_WHAT THIS TASK INVOLVES_
In the listing beneath this line, copy exactly the lines starting with the one containing "Viewport: 669px width, 614px" and going on through the one containing "Task: Tap the Sair logout icon".

(Beginning of SOURCE DATA)

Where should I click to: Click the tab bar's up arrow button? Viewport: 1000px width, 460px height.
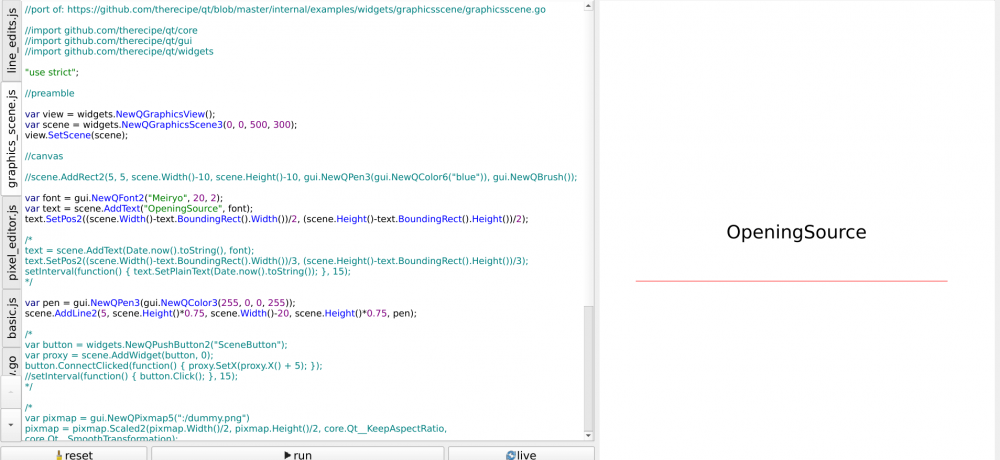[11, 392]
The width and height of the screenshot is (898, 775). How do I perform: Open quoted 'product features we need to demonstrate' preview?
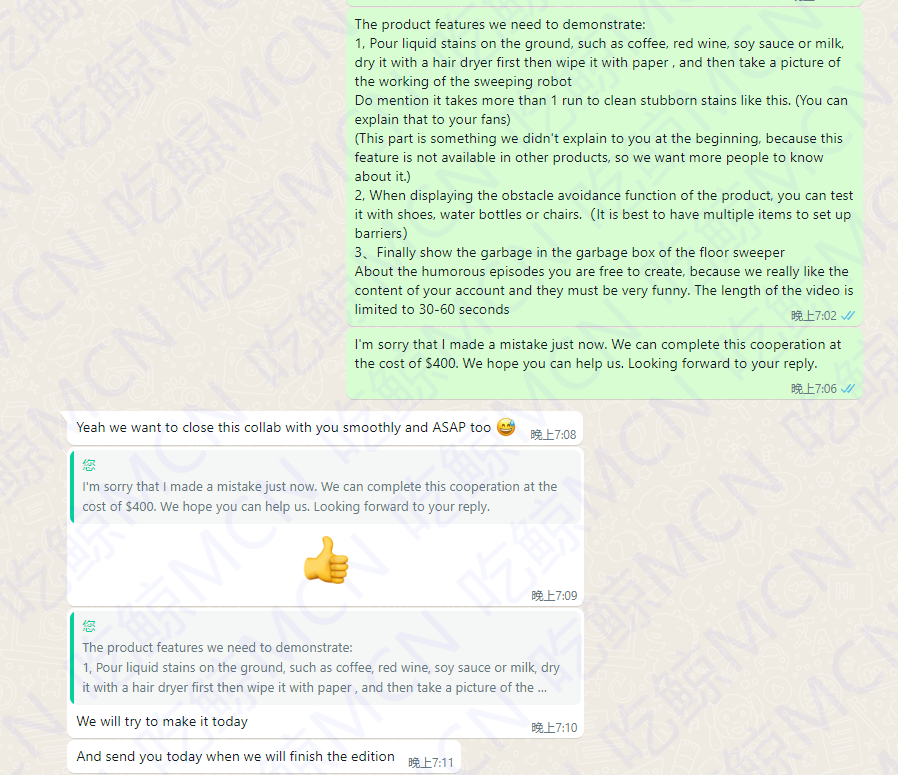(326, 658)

(End of SOURCE DATA)
(Beginning of SOURCE DATA)

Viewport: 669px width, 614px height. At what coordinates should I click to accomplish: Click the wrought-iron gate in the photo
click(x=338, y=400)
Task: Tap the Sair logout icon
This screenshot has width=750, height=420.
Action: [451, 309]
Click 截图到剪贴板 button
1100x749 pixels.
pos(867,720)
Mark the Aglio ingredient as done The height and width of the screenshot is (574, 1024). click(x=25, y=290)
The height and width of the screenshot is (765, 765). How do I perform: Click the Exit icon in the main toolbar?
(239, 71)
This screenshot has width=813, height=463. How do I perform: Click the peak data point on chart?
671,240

(End of SOURCE DATA)

_WRITTEN ANSWER_
Viewport: 669px width, 614px height. At what coordinates should I click to accomplish: Click the wrought-iron gate in the photo
click(x=338, y=400)
Task: Tap the Sair logout icon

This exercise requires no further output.